Употребление купаний вряд ли было меньшим в древности, чем в наше время, и большая часть известных теперь источников была открыта уже тогда; таким образом Баден возле Цюриха уже во второй половине первого столетия был очень оживленным благодаря своим источникам143; также несомненно, что и теплые ванны Теплица, Эмса, Пирмонта и Аахена уже были известны римлянам, судя по найденным там предметам римской утвари. Горячие источники Бэса (Aquae Sulis) «по-видимому, с начала римской оккупации много посещались ради лечения» (Hübner, «Ber. über eine epigr. Reise nach England etc.») и «были таким образом снабжены богато всеми удобствами для употребления смертных», — как говорит один древний писатель. Там же и теперь находятся прекрасные руины храма почитаемой там богини Сулис (названной римлянами Минервой), так же как и храмов других божеств и значительные остатки терм, некоторые произведения искусства лучшей работы (среди них бюст женщины времени Домициана). Почти все найденные там надписи (особенно посвящения) принадлежат концу I или началу II столетий, из чего еще нельзя заключать о сокращении числа посещений купаний в позднейшее время, так как при постройках обыкновенно употреблялись памятники более древнего времени. Остатки римских бань, обнаруживающих большую роскошь, находятся во всех землях на Средиземном море и далее, на Африканском берегу — Hamam Rirra (Алжир), в Пиренеях, в Карпатах (Mehadia), в Альпах, в Оверни. О местах с купаньями, бывшими одновременно или даже с.371 предпочтительно местами увеселения, как Баи, Эдеис и Каноб, речь будет ниже.
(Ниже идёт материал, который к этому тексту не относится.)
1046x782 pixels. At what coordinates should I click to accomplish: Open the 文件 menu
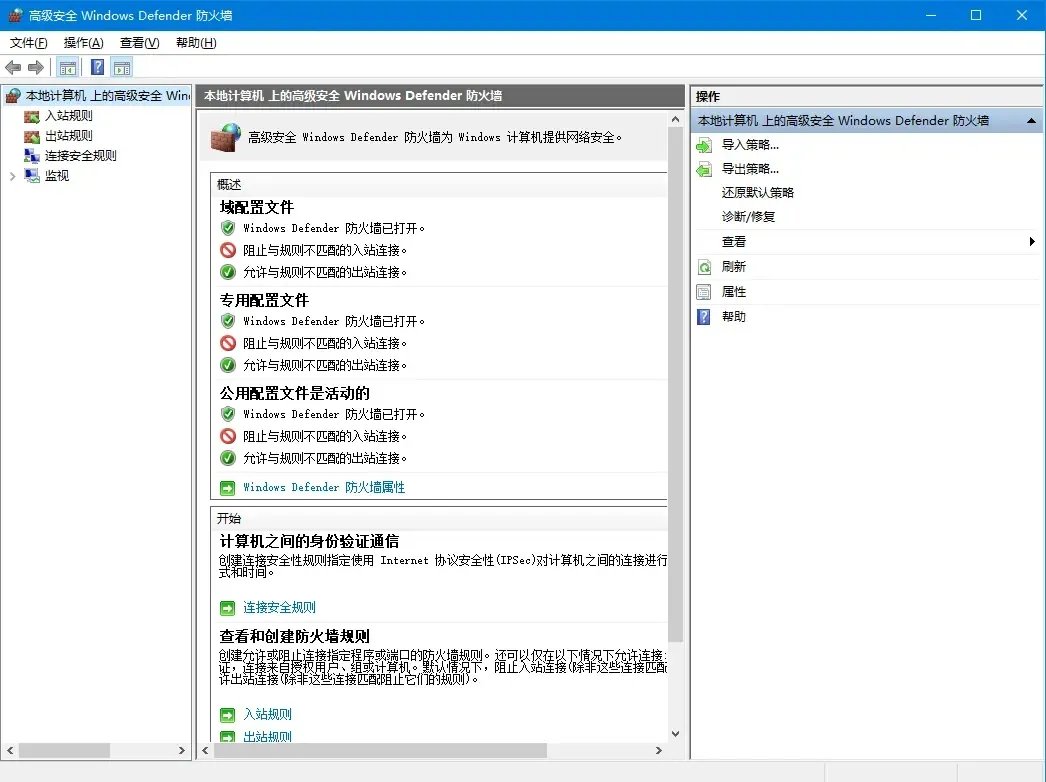coord(27,43)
Также, по-видимому, часто предпринимались путешествия для развлечения и отдыха144.
Уже из этого обозрения главных причин, побуждавших к путешествиям во время римской империи, можно вывести заключение, что тогда путешествовали по суше, по крайней мере, не меньше, а может быть, и больше, чем в Новой Европе до начала 19 столетия. Это впечатление усиливается, если обратить внимание на путешествия, о которых до сих пор не было речи — предпринимавшиеся ради удовольствия или образования; их описание неизбежно в целях понимания тогдашней культуры.